India stress-tests banking software against Anthropic's Mythos AI after model finds tens of thousands of vulnerabilities

India is auditing its banking and government software after Anthropic's unreleased Claude Mythos found tens of thousands of vulnerabilities across major operating systems. Finance Minister Sitharaman has flagged serious risks to the banking sector.

Categorized in: AI News Government
Published on: May 27, 2026
India stress-tests banking software against Anthropic's Mythos AI after model finds tens of thousands of vulnerabilities

India stress-tests banking software against Anthropic's most powerful AI model

India's government is running emergency security audits of its financial and government systems after Anthropic's Claude Mythos, an unreleased AI model, discovered tens of thousands of software vulnerabilities across every major operating system. Finance Minister Nirmala Sitharaman has flagged significant risks to the country's banking sector.

The stress-testing began in late April to early May 2026. The Reserve Bank of India and critical infrastructure protection agencies are coordinating with finance ministry officials in what amounts to an unscheduled mobilization of cyber defenses.

What Mythos found

During internal testing, Mythos uncovered serious flaws in every major operating system and web browser. The numbers dwarf what previous models detected: roughly 500 vulnerabilities for Opus 4.6, compared to tens of thousands for Mythos.

On a Firefox-specific benchmark measuring autonomous exploit development, Mythos successfully executed 181 times. Opus achieved nearly zero.

The model doesn't just find vulnerabilities-it autonomously develops exploits. This capability is why Anthropic has not released Mythos publicly. Governments treat it as a weapons system, not software.

Why India is mobilizing

If a single AI model can autonomously discover and exploit vulnerabilities across every major operating system, the threat landscape shifts fundamentally. The flaws Mythos identifies in traditional software don't stop at financial systems-they create exposure across critical infrastructure.

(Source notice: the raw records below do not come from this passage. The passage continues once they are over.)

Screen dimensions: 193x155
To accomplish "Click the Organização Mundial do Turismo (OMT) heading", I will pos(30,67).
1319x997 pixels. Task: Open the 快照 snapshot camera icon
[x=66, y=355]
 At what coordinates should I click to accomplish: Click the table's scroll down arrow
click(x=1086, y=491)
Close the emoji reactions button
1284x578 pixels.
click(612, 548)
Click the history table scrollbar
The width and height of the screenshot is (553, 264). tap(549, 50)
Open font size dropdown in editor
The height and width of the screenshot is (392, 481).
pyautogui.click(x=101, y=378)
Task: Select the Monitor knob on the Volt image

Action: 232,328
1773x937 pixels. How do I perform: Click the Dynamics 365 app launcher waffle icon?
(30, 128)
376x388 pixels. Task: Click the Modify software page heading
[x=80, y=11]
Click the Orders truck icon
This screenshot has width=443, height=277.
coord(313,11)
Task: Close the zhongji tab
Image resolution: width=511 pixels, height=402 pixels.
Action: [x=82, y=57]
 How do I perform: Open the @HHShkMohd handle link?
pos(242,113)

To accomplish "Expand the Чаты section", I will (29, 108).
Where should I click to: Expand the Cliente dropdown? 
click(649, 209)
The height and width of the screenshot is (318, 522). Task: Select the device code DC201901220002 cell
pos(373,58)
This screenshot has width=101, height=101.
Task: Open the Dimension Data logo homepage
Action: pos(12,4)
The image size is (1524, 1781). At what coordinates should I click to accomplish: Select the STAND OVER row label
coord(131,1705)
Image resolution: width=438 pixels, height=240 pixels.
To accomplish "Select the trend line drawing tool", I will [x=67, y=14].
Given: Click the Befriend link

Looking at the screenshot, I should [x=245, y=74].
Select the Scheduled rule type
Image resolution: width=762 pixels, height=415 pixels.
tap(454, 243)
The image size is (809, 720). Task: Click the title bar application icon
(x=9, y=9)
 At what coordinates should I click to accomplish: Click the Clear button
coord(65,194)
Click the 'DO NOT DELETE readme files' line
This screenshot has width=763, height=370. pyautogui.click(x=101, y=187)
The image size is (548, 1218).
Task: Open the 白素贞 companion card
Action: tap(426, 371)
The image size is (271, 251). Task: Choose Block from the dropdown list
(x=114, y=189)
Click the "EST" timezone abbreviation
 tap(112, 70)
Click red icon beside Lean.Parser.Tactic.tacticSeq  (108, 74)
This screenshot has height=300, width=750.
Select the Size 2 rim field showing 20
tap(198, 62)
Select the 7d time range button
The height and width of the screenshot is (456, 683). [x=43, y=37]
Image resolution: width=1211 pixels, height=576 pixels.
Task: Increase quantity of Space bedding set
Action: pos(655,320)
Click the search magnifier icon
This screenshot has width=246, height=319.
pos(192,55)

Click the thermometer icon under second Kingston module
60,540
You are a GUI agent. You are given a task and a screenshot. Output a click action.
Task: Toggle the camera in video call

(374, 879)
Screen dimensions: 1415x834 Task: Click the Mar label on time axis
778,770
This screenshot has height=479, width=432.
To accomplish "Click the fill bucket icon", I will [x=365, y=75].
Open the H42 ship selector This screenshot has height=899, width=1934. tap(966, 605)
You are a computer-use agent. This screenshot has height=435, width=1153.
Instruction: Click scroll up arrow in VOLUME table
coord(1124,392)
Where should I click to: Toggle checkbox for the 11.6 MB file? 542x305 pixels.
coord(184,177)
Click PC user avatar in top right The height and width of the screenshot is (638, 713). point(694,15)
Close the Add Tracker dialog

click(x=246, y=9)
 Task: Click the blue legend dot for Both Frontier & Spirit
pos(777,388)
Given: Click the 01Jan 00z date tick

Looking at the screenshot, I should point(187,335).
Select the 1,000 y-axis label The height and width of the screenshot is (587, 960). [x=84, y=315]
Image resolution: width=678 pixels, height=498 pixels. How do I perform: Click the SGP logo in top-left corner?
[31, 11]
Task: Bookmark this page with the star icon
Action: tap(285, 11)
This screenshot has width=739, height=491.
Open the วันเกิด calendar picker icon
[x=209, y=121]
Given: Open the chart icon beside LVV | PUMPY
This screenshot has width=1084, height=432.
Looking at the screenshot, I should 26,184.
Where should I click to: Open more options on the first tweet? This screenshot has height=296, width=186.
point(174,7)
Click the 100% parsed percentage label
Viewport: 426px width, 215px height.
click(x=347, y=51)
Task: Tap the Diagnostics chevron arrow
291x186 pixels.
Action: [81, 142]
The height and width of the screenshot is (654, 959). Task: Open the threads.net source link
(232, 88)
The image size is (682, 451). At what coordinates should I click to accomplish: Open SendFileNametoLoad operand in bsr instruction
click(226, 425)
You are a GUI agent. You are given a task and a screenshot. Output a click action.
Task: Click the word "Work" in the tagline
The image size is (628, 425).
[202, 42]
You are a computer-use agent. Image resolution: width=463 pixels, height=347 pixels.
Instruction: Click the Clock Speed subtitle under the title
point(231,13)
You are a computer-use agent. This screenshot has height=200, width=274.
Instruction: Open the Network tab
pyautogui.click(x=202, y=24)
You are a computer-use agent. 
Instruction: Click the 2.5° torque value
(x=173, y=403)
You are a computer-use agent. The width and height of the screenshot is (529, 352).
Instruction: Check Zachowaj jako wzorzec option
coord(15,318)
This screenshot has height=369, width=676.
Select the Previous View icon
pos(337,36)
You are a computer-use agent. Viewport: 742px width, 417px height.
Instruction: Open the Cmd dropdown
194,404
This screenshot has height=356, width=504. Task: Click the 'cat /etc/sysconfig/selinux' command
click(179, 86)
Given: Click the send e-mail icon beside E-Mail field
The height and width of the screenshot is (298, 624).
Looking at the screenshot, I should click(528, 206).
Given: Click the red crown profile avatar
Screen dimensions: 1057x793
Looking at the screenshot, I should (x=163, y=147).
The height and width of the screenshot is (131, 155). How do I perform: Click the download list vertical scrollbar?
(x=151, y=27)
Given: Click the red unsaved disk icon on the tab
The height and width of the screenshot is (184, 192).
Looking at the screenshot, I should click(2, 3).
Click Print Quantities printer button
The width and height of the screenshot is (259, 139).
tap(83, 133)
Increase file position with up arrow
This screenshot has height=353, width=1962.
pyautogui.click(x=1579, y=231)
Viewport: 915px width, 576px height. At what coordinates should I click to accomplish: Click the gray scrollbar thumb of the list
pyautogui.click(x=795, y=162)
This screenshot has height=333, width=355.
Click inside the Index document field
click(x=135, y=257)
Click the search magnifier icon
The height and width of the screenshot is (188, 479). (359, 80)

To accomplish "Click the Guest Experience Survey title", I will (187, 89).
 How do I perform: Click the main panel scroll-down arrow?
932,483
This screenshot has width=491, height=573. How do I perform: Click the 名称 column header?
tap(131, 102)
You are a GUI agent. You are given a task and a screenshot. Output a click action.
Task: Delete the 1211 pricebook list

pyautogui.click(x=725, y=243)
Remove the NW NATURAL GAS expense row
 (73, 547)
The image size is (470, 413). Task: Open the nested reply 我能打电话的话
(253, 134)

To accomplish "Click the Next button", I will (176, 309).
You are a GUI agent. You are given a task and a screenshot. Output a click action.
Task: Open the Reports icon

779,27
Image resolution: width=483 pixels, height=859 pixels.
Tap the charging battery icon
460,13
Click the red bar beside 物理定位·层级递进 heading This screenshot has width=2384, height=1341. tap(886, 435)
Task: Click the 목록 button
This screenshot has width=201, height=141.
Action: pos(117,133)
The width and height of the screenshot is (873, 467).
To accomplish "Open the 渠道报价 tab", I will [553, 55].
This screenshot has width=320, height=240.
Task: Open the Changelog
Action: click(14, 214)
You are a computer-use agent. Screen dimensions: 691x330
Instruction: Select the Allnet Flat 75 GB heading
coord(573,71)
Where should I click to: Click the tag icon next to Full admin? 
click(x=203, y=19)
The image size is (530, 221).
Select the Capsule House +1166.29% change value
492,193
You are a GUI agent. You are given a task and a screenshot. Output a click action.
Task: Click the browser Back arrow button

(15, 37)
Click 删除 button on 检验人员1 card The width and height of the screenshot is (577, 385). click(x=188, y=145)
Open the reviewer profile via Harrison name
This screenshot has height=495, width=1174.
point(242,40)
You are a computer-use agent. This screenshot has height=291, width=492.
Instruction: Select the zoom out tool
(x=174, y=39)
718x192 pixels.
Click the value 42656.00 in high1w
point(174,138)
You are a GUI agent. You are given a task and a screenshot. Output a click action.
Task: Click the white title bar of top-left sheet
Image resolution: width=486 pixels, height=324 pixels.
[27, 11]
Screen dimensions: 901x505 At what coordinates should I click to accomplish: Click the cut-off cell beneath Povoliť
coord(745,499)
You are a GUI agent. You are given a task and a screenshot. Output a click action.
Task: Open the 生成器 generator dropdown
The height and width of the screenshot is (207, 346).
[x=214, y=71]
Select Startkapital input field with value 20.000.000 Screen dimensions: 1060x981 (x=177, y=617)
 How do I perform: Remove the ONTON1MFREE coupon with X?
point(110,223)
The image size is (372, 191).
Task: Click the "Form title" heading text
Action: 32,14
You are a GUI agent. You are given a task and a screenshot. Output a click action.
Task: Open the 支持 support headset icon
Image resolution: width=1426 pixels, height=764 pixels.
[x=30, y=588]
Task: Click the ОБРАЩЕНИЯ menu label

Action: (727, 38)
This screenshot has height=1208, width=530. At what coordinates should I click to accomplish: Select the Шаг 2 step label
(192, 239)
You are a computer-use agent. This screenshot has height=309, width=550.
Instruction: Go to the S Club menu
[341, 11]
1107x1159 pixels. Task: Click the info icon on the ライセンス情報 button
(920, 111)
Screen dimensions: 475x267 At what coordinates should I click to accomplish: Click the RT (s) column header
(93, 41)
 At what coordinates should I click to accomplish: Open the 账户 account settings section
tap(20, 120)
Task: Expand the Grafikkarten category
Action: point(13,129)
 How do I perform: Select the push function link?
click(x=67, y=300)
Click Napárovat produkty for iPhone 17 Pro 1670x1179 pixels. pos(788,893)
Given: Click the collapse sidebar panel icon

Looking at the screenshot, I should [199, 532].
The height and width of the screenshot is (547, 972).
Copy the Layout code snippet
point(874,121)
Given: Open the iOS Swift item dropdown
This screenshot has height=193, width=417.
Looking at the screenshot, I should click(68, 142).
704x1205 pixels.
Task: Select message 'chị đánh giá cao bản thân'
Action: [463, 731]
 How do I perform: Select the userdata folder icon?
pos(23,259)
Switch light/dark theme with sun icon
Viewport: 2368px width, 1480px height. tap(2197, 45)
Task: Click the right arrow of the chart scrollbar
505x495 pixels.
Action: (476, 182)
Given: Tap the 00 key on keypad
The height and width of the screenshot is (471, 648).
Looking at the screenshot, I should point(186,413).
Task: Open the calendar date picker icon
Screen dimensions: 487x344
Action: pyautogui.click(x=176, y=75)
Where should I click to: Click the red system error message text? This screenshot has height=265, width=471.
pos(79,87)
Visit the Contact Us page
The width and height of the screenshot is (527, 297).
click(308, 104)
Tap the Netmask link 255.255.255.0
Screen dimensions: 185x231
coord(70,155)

Unscheduled meetings between government officials and banking executives signal the severity of the assessment. India is also seeking access to Mythos for domestic enterprises, though testing access currently remains limited to around 40 U.S. companies, including Microsoft and JPMorgan Chase.

The access question

India's push for Mythos access reflects a broader conversation about equitable distribution of frontier AI capabilities. If cybersecurity-critical tools remain concentrated among a few dozen American firms, governments will increasingly treat AI access as a matter of national security rather than corporate procurement.

For government officials responsible for digital defense, this moment clarifies a practical reality: the countries and organizations with access to the most capable AI tools shape the security posture of everyone else. AI for Government and AI for Cybersecurity Analysts resources can help officials understand both the capabilities and the policy implications.

The Indian government's response is likely a preview of how other nations will approach frontier AI in the coming months.